Vinte e dois anos depois de ter dividido a Palma de Ouro no Festival de Cannes com O Tambor, de Volker Schlndorff, o drama Apocalypse Now, de Francis Ford Coppola, renovou sua força com o acréscimo de 53 minutos, em cópia e som novíssimos e sem perder um milímetro da fúria original. Essa nova cópia é a atração deste sábado na 25 Mostra BR de Cinema, em exibição única no Cinesesc. A estréia no Brasil está prevista para 16 de novembro.
Em maio passado, em Cannes, local de sua première mundial, não houve coração ou mente que ficasse indiferente à segunda passagem do furacão, rebatizado de Apocalypse Now Redux em sua versão ampliada.
A grande vitória, desta vez, foi provar que o filme sobreviveu intacto à passagem do tempo e credenciou-se mais do que nunca ao título de clássico. O impacto deste relançamento acabou tornando-se uma muito saboreada revanche para o velho chefão do cinema americano.
Afinal, quando Coppola esteve em Cannes em 1979, trazia seu filme debaixo do braço numa cópia de serviço ainda quente, que encalhara dois anos no processo de montagem e tivera algumas das filmagens mais complicadas da vida do diretor.
Ele chegou a hipotecar a própria casa para garantir a conclusão da obra, depois de sobreviver a furacões nas Filipinas e a uma crise cardíaca do protagonista, o ator Martin Sheen, entre inúmeras outras catástrofes.
Por ironia, ao contrário do que o próprio Coppola imaginava então, Apocalypse Now acabou sendo inclusive um grande sucesso comercial, ao contrário de seu filme seguinte, O Fundo do Coração, que se esperava fosse a redenção econômica de sua produtora, a Zoetrope.

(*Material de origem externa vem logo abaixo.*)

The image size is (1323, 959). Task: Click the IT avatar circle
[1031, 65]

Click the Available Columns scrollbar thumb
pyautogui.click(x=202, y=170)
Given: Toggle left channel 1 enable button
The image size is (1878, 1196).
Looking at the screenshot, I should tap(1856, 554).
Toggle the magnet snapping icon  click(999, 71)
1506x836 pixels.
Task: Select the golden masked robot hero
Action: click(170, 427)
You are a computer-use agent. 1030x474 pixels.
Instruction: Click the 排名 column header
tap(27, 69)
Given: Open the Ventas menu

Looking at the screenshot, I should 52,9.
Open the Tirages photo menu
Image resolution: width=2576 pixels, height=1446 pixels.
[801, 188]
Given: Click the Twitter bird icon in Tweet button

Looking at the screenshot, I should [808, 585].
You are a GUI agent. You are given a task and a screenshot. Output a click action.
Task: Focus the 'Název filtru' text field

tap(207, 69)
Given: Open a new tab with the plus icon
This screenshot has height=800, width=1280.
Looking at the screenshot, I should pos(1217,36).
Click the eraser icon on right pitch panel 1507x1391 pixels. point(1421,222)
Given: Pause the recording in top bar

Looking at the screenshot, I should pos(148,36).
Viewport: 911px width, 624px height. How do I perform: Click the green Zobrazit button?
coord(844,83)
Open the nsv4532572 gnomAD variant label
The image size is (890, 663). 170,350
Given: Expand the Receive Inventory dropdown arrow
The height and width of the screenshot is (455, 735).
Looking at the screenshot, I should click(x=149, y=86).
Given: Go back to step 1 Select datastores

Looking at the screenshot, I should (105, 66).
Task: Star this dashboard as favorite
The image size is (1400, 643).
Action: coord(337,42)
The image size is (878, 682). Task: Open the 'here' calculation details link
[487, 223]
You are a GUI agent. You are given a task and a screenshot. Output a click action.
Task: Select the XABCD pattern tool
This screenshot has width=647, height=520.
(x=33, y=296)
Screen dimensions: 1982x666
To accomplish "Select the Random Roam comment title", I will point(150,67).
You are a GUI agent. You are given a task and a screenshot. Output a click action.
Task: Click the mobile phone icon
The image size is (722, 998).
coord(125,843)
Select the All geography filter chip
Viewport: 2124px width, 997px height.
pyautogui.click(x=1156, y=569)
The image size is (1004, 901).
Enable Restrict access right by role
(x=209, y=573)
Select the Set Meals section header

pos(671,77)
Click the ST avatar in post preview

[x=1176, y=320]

CENAS EXPURGADAS SÃO RETOMADAS
Quase todo mundo já viu este filme -- mas nunca desta forma. São exatamente 3 horas e 16 minutos intensos e sem sobras. O diretor americano trabalhou nela seis meses, a partir de março de 2000, voltando ao material bruto das tomadas diárias de 1979, antes de qualquer corte.
Voltaram, assim, cenas que haviam sido expurgadas da primeira montagem -- que durava mais de quatro horas e fora vista por muito poucos -- além de incorporar material nunca mostrado antes.
Sem mudar fundamentalmente nem a história nem o final -- que agora o diretor acredita mais justificado pelos acréscimos -- as novas cenas dividem-se basicamente em quatro momentos.
Mostra-se novo material da seqüência em que o capitão Willard (Martin Sheen) faz camaradagem com os soldados que o acompanharão na jornada ao inferno da selva vietnamita, para capturar o ensandecido coronel Kurtz (Marlon Brando).
O grupo é visto rindo e brincando depois que Willard rouba a prancha de surfe de outro militar maluco, Kilgore (Robert Duvall), que no filme comanda o clássico bombardeio de helicópteros ao som da Cavalgada das Valquírias, de Richard Wagner.
Uma nova seqüência passa-se numa fazenda pertencente a uma família francesa, que fica bem no meio do fogo cruzado e na rota do barco de Willard.
Nessa parte, faz-se o funeral do jovem soldado Clean (Lawrence Fisburne, que mentiu a idade para entrar no filme e tinha apenas 14 anos) e acontece mais tarde um tenso jantar entre o capitão e os franceses, remanescentes dos colonizadores da Indochina que, tanto quanto os americanos dos anos 70, eram predadores estranhos no ninho do Vietnã.
A mágica conjunta de Coppola e do montador Walter Murch conseguiu alongar a seq ência em que coelhinhas da Playboy visitam o front -- mesmo que não tenha sido filmado nada novo.
Uma outra cena reintroduz um corte da versão original, por conta da preocupação de Coppola com o que parecia uma duração excessiva e anticomercial do filme em 1979.
Agora pode-se ver Kurtz (Brando) abrindo a porta de um calabouço para Willard (Sheen), pronunciando um novo diálogo, onde alude ao comentário do presidente Nixon sobre como as coisas cheiravam melhor no sudeste asiático.
"Como elas cheiram aqui e agora para você, soldado?", pergunta Kurtz para o atônito capitão, que esteve prisioneiro num cubículo sem comer, beber, tomar banho ou ver a luz do sol por vários dias.
"O horror, o horror", a frase final de Kurtz que já era antológica, agora consolidou-se como testemunho de uma época.